Now I realize not everyone has Rum Ginger Caramel ice cream in their freezer. So we tested the pie with good quality vanilla ice cream as well. (You know, purely for science, we had to make sure it was still good!) You could also make a rum caramel sauce to swirl with some regular vanilla ice cream from the store.
Now about the crust, I used leaf shaped cookie cutters to create the top crust, but you can also cut them out with a pairing knife, or make a lattice pie crust. I made the crust with white whole wheat flour, but all purpose flour works fine to of course. If this is your first foray into pie crust making, it is not difficult, but I do have a few helpful tips. There are some nice tips, with pictures, here as well.
- Don't over process the dough, you want to mix only until the dough just begins to form a ball.
- Let the dough rest for 30-60 minutes after you've mixed it.

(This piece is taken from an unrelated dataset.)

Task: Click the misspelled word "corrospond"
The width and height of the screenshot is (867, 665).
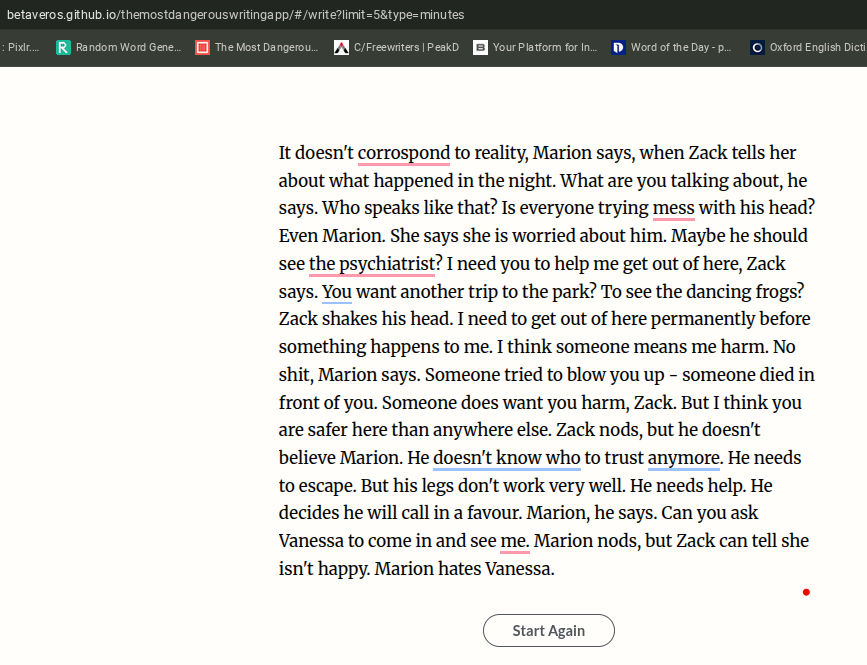Action: (404, 153)
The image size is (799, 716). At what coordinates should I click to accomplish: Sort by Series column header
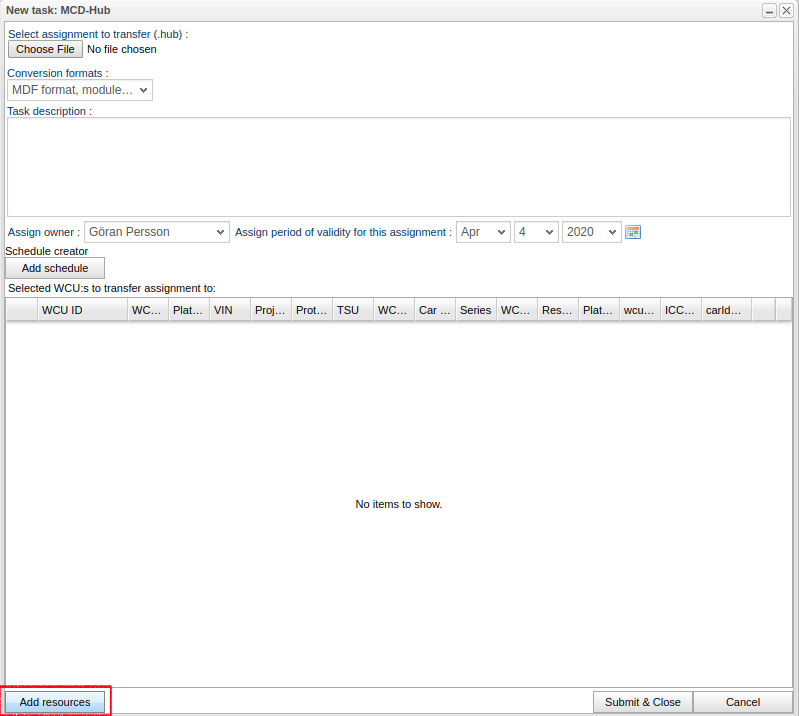coord(475,310)
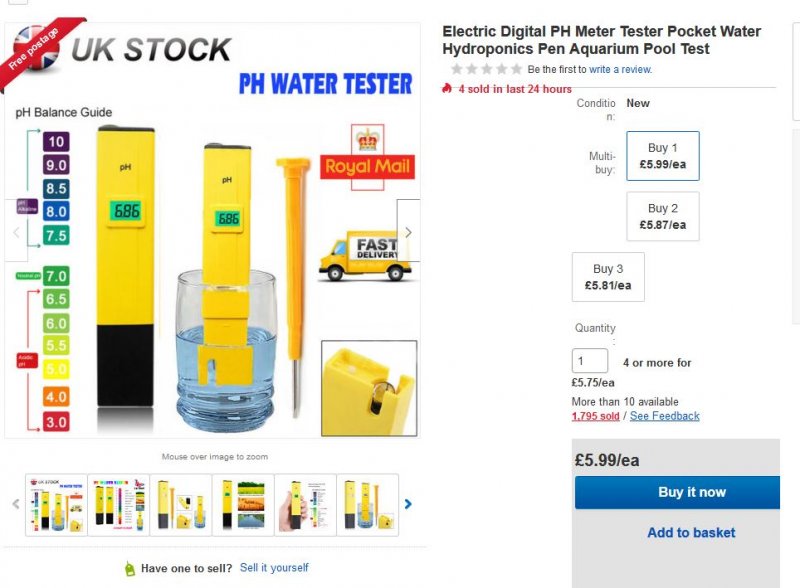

- The dough is easiest to roll out and handle when it is cooler than room temperature, not cold though.
- Don't be afraid of using plenty of flour when you are rolling out the dough. You can always brush off any excess.
- You can make the balls of dough ahead and refrigerate, or freeze, until you are ready to use, allow the dough to warm before rolling out.
- When the dough is rolled out and in the pie plate keep it cool. I return it to the fridge whenever I am not working with it.